なすのおしんこ/とん汁/豆かん/いくらどぶ漬け/岩のり/饅頭/
シウマイ/たこ焼き/焼き肉/江ノ島丼/ハンバーグランチ/
ウィンナーカレー/コンビーフ/コンビニおでん/冷奴/卵焼き/
月見おろしうどん/かつサンド/餃子/焼きそば/
白飯、ジャガイモのみそ汁、野沢菜/
コッペパン、ピーナツマーガリン、トマト味の野菜スープ、バナナ/
うん、きりがない(笑)
「深夜食堂」の絵は描きすぎない余白が「うまそう」をもたらすのに対し
「孤独のグルメ」は、徹底的な描き込み、五郎の観察の台詞によって
おいしそうに見える、思える。
この対照的な漫画、両方好きと感じられるのがなんとも幸せである。

・五郎のイデオロギー

・食の自由と権利

モノを食べる時はね 誰にも邪魔されず 自由で なんというか
救われてなきゃあ ダメなんだ
独りで静かで 豊かで・・・・・・


#12の、店主と喧嘩するシーンの台詞である。
店主に「なにをわけのわからないことを言っていやがる」と反論されており
五郎、そこまで熱くならなくても、店主の反論ももっともだ、と苦笑も出るのだが、
このシーンで五郎が主張している内容は深い。

・食がいのちをつくる

生きているというのは 体にものを入れてく ということなんだな


特別編、五郎が怪我をして入院したときの食事、隣のお爺さんは
スプーンで看護師さんに食べ物を柔らかく砕いてもらい、
弱々しい音をたてながら、それでもひとり食べる。
その様子に耳を澄ませながら五郎が思ったことである。
食への愛に殉ずるあまり、たまに暴走しながら、哲学を持って五郎は食べ、
我々は五郎の哲学を通して「食べるとは、生きるとは」を考えさせられる。

・五郎が私たちに教えてくれるもの
食への愛はいうまでもなく、街めぐり、店めぐりの色合いも強い漫画で、
広い意味での愛、人生愛に溢れた漫画である。
食べっぷりがいい五郎だけど失敗も多い、そういう失敗も含めて
食という行為を慈しむ。
ささやかな日々を等身大で受け入れて楽しむ。
楽しいだけじゃないけれど、好きで大事なことを楽しむ。
人間としての力が漲っている作品だ。



かつて、胃を壊して何も食べられない状態に陥ったとき、
ドラマ版「孤独のグルメ」に救われた、という記事を書きました。
そして今、私は正体不明の慢性的な胃痛に悩まされています。
せっかく胃を治したのに、なぜか痛い。
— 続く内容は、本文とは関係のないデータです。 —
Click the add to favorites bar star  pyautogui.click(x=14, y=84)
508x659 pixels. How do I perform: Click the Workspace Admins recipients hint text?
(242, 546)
お腹が減らない。
食べても満腹感がない。そもそも自分の周りの何もかもに手ごたえがない。
病院で薬をもらったけど、効いているようなあまり関係がないような。
食事量と胃痛にあまり関連がない。
心の問題?錯覚?幻覚?どうなっているの?どうして?どうして?
そんな苦痛のなか、今度は漫画の五郎に救いを求めようとしています。
養生という要素もあり、「食べたいように」だけではいけないと思いますが
食べたいときにはワーッと食べてしまうことにしています。
だって、食べるって、こんなに楽しいんだもの!
その感覚が今にも薄れそうになっている今だからこそ
また「孤独のグルメ」を読み返したり、他のグルメ系小説を読んだりしようかと。
食の喜び、楽しさに一度目覚めたら、そうたやすくは無関心に戻れないのです。